# What is needed
Return the lines exactly as they appear, everything from the line containing "This screenshot has width=308, height=2576." down to the line containing "center [764, 204].".

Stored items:

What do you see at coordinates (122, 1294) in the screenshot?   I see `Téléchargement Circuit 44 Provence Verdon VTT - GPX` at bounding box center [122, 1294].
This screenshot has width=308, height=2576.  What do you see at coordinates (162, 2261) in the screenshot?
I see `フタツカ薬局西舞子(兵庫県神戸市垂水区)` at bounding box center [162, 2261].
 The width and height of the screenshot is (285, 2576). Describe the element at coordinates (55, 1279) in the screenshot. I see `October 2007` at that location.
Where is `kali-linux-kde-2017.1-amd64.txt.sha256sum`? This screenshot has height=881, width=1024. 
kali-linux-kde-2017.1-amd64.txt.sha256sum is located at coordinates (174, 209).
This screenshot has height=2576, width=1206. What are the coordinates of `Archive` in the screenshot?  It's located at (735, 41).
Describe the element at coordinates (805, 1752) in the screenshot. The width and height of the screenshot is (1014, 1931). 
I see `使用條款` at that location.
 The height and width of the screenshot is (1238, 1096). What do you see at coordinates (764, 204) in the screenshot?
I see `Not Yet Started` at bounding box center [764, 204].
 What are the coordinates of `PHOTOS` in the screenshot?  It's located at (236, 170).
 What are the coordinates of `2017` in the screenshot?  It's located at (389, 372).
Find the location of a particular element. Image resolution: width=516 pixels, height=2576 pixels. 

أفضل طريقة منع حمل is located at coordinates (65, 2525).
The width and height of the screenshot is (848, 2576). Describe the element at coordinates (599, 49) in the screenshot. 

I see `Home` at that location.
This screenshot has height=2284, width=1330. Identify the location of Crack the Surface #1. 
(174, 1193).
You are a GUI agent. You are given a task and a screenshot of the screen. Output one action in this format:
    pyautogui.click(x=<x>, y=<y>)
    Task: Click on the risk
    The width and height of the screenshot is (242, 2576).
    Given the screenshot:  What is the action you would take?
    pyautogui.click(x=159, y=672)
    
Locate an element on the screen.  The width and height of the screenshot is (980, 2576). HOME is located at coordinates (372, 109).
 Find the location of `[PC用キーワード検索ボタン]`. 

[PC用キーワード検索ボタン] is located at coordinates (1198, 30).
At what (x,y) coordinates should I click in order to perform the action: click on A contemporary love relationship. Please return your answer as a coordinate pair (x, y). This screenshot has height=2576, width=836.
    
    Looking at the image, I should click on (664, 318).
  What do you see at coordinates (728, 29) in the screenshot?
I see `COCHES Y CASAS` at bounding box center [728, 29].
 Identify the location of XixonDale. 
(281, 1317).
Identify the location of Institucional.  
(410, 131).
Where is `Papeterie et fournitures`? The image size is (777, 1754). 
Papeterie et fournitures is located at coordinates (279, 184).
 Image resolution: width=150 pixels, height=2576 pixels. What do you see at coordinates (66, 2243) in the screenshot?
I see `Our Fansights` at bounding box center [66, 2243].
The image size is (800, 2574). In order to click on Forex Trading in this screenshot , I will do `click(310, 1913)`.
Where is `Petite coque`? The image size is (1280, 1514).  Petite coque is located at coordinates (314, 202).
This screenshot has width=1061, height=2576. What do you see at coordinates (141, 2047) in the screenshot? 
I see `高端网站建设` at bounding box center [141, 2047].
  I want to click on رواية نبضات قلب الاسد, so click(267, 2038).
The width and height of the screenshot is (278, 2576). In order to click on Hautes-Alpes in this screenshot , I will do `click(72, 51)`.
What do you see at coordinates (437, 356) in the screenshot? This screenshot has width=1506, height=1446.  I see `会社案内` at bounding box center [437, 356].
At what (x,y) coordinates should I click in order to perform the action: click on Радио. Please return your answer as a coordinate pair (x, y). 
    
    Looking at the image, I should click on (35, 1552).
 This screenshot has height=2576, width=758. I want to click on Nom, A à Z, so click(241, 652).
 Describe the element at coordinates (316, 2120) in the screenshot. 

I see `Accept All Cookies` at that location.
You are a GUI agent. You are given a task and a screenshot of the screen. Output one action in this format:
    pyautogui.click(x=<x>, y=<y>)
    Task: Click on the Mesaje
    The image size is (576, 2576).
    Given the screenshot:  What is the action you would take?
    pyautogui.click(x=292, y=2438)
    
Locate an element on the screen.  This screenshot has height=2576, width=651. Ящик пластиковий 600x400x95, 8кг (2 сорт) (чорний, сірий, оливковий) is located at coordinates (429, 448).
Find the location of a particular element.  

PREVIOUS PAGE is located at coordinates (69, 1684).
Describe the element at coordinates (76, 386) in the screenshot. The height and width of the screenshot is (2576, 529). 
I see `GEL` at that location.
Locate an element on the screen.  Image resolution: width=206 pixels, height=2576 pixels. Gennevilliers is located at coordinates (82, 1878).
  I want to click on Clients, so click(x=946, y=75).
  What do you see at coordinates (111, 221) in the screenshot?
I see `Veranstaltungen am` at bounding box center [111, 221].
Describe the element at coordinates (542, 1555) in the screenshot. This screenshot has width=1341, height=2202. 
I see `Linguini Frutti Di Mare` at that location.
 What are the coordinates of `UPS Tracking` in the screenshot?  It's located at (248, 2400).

# Final answer
This screenshot has width=308, height=2576.  What do you see at coordinates (162, 2261) in the screenshot?
I see `フタツカ薬局西舞子(兵庫県神戸市垂水区)` at bounding box center [162, 2261].
 The width and height of the screenshot is (285, 2576). Describe the element at coordinates (55, 1279) in the screenshot. I see `October 2007` at that location.
Where is `kali-linux-kde-2017.1-amd64.txt.sha256sum`? This screenshot has height=881, width=1024. 
kali-linux-kde-2017.1-amd64.txt.sha256sum is located at coordinates (174, 209).
This screenshot has height=2576, width=1206. What are the coordinates of `Archive` in the screenshot?  It's located at (735, 41).
Describe the element at coordinates (805, 1752) in the screenshot. The width and height of the screenshot is (1014, 1931). 
I see `使用條款` at that location.
 The height and width of the screenshot is (1238, 1096). What do you see at coordinates (764, 204) in the screenshot?
I see `Not Yet Started` at bounding box center [764, 204].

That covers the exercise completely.